Typically, a planted outrage story goes through its predictable cycle, which usually plays out something like this:
Player No. 1: Sir, I demand an apology. When you said, “War is hell,” you demeaned every single young American in uniform today, particularly those serving on the battlefields of this nation’s War on Terror. You were saying they’ve gone to hell, which is to say they do not deserve to go to heaven. Who are you to judge?
Player No. 2: What in heaven’s name are you talking about? “War is hell,” is a quote from General William Tecumseh Sherman.
Player No. 1: That’s your opinion.
Player No. 2: OK. I regret accidentally offending anyone who agrees with you, if it is true that offense was taken.
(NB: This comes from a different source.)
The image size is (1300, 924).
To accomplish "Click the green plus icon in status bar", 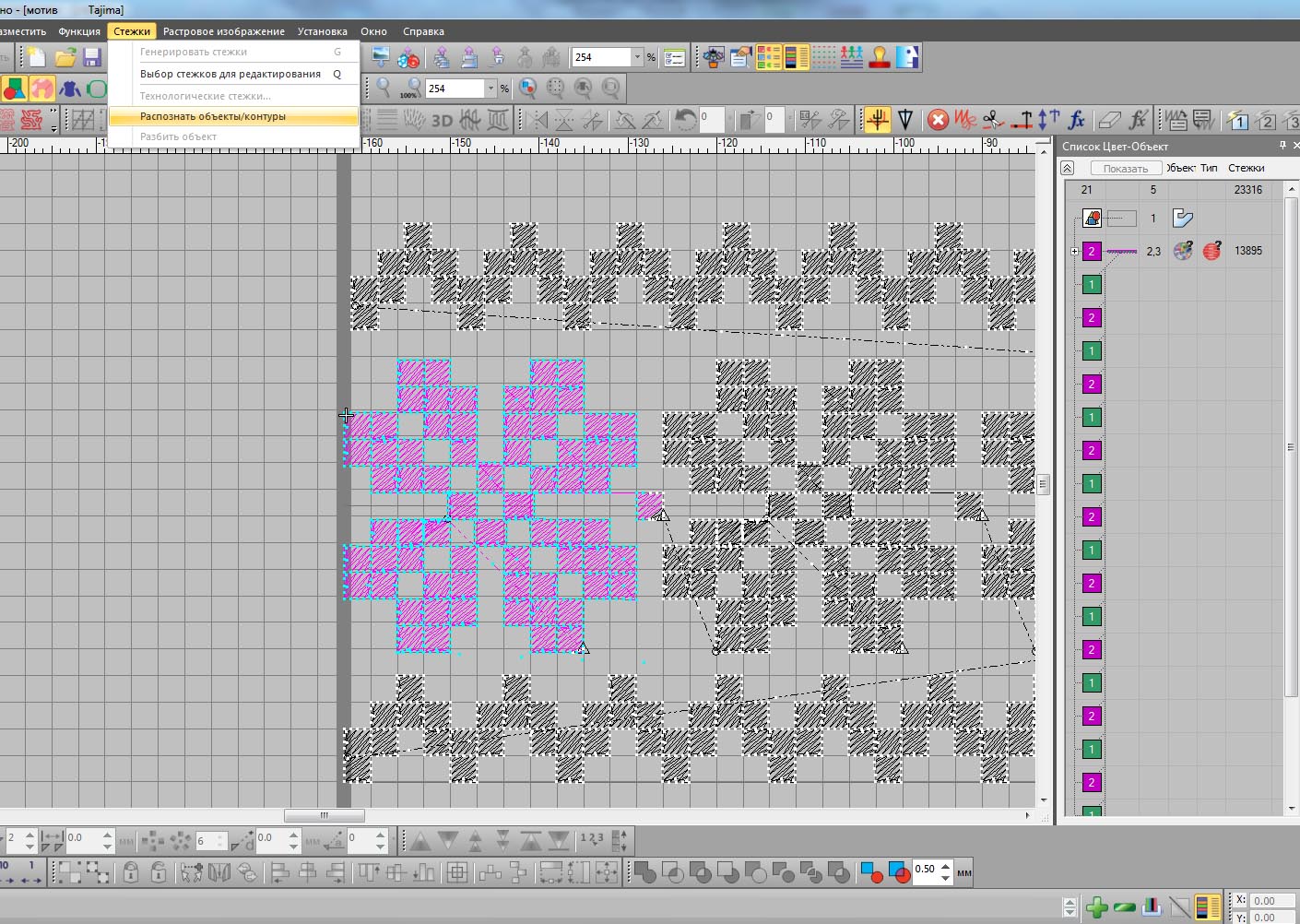I will [x=1096, y=907].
Player No. 1: If? I demand you apologize for issuing an insulting apology, and I also call upon you to apologize to Maria Shriver and Caroline Kennedy.
Player No. 2: What have they got to do with this?
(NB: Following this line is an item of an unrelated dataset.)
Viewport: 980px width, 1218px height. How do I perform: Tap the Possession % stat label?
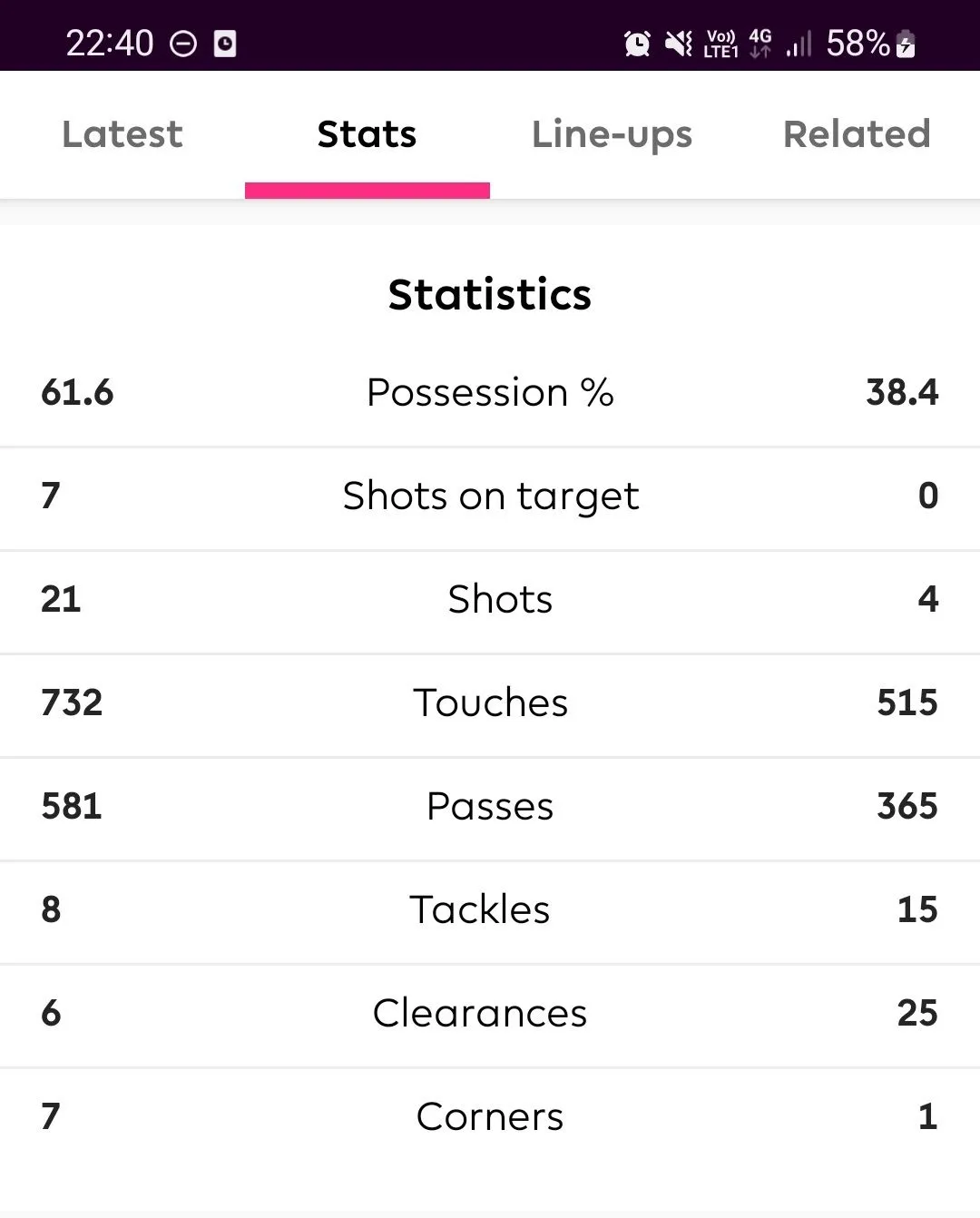(x=490, y=393)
Player No. 1: When you say “war is hell” it has to remind them of the assassin Lee Harvey Oswald, because that was the title of the war movie he slipped into a Dallas theater to see, after he alone shot President Kennedy. Why do you hate poor Maria and the rest of the Kennedy family?
Player No. 2: How about I just hate Arnold Schwarzenegger’s movies?
Player No. 1: Your un-apology apologies reek of sarcasm. I demand a full and unqualified apology, immediately. And your elitist opinions about movies are only making it worse.
Player No. 2: Does saying “war is heck” make it any better?
Player No. 1: The hymn “Onward Christian Soldiers” should convince you that saying war is hell, while we are engaged in righteous war against heathen terrorists, is tantamount to blasphemous treason.
Player No. 2: The First Amendment says you can't put blasphemy and treason in the same sentence. How about I phrase it this way?: “War is so dangerous it can be hell-like?”
Player No. 1: You’d only be emboldening the enemy.
Player No. 2: To hell with the enemy!
Player No. 1: Better, now we're getting somewhere.